The task ▸ Each line from the one with "This screenshot has width=1918, height=1021." through the last line of the records must be output exactly, both ends included.

Saved data entries
Segment Open
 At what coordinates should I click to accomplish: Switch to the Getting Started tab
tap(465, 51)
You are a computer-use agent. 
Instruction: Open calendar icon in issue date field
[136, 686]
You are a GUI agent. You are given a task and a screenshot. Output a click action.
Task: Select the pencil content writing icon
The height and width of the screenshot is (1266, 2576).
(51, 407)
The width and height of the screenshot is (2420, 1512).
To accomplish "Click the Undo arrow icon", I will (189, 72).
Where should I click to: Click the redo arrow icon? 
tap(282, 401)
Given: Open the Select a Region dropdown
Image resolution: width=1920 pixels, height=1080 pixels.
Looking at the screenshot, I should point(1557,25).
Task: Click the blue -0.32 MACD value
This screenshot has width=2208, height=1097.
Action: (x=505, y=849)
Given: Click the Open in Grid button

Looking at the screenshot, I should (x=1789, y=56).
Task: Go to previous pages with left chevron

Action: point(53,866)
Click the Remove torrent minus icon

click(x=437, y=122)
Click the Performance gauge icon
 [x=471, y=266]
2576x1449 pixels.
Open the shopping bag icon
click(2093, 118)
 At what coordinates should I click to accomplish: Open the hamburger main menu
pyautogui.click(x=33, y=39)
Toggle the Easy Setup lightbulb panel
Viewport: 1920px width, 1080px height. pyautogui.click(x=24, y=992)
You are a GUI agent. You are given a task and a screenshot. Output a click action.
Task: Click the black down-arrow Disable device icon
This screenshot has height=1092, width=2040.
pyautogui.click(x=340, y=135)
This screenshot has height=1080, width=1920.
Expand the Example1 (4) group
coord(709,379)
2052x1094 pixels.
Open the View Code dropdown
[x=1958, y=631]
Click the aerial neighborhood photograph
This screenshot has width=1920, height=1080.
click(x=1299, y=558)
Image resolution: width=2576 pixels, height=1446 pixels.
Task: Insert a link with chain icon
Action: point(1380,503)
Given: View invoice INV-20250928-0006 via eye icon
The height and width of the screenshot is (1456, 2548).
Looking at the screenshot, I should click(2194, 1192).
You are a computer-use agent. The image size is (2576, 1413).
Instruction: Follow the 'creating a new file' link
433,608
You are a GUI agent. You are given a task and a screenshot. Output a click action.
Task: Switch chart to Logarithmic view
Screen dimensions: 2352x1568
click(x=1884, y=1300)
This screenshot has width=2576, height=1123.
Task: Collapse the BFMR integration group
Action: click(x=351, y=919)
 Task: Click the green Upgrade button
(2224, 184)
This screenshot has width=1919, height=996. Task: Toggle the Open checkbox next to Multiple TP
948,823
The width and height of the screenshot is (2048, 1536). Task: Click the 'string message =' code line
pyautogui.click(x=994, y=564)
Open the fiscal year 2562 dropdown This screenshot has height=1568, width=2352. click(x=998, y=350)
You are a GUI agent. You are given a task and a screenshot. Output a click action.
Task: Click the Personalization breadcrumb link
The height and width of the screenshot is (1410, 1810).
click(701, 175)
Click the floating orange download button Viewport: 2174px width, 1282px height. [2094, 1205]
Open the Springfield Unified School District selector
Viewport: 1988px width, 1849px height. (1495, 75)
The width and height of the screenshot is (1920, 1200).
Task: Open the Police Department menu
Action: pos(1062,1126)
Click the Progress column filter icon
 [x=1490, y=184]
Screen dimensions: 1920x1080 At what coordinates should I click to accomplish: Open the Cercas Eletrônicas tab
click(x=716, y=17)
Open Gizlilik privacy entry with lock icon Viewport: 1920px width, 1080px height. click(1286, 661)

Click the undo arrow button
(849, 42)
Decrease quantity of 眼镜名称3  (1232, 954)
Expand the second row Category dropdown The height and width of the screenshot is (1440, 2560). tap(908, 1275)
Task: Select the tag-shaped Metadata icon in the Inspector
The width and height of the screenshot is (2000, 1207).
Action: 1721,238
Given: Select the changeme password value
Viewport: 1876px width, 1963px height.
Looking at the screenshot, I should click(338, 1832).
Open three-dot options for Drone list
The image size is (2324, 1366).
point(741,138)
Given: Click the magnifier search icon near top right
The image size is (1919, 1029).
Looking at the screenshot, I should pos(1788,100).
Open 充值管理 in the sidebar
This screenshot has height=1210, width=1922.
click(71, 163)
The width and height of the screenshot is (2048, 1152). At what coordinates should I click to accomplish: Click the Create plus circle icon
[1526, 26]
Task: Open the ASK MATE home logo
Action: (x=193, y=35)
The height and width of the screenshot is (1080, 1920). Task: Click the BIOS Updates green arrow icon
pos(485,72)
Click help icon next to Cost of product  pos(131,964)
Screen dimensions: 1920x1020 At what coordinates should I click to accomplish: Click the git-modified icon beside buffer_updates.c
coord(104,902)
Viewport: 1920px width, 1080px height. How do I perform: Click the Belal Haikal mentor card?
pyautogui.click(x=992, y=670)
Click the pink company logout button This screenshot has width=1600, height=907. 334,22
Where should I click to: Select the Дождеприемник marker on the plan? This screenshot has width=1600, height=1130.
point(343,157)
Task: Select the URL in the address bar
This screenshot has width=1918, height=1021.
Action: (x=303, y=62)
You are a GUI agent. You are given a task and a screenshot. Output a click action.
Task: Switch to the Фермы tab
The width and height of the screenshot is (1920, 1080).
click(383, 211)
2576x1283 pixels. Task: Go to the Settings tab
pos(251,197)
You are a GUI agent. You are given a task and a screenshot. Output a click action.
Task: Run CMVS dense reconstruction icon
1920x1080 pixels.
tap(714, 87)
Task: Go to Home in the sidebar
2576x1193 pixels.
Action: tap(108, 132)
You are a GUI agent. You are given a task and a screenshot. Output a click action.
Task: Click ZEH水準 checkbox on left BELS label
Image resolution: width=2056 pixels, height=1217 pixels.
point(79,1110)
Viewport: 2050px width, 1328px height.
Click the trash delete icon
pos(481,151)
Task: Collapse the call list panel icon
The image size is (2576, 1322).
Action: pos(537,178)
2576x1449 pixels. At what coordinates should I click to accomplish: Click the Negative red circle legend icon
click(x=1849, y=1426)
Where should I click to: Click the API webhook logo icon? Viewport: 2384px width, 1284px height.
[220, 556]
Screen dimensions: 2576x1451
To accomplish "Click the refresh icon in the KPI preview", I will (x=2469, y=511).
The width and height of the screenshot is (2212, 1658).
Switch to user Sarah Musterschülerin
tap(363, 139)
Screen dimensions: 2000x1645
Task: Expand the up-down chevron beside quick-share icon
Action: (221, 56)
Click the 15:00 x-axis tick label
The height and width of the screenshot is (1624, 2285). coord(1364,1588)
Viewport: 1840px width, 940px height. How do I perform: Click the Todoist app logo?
Segment Closed
Solution ▸
This screenshot has width=1918, height=1021.
Action: (x=303, y=62)
You are a GUI agent. You are given a task and a screenshot. Output a click action.
Task: Switch to the Фермы tab
The width and height of the screenshot is (1920, 1080).
click(383, 211)
2576x1283 pixels. Task: Go to the Settings tab
pos(251,197)
You are a GUI agent. You are given a task and a screenshot. Output a click action.
Task: Run CMVS dense reconstruction icon
1920x1080 pixels.
tap(714, 87)
Task: Go to Home in the sidebar
2576x1193 pixels.
Action: tap(108, 132)
You are a GUI agent. You are given a task and a screenshot. Output a click action.
Task: Click ZEH水準 checkbox on left BELS label
Image resolution: width=2056 pixels, height=1217 pixels.
point(79,1110)
Viewport: 2050px width, 1328px height.
Click the trash delete icon
pos(481,151)
Task: Collapse the call list panel icon
The image size is (2576, 1322).
Action: pos(537,178)
2576x1449 pixels. At what coordinates should I click to accomplish: Click the Negative red circle legend icon
click(x=1849, y=1426)
Where should I click to: Click the API webhook logo icon? Viewport: 2384px width, 1284px height.
[220, 556]
Screen dimensions: 2576x1451
To accomplish "Click the refresh icon in the KPI preview", I will (x=2469, y=511).
The width and height of the screenshot is (2212, 1658).
Switch to user Sarah Musterschülerin
tap(363, 139)
Screen dimensions: 2000x1645
Task: Expand the up-down chevron beside quick-share icon
Action: (221, 56)
Click the 15:00 x-axis tick label
The height and width of the screenshot is (1624, 2285). coord(1364,1588)
Viewport: 1840px width, 940px height. How do I perform: Click the Todoist app logo?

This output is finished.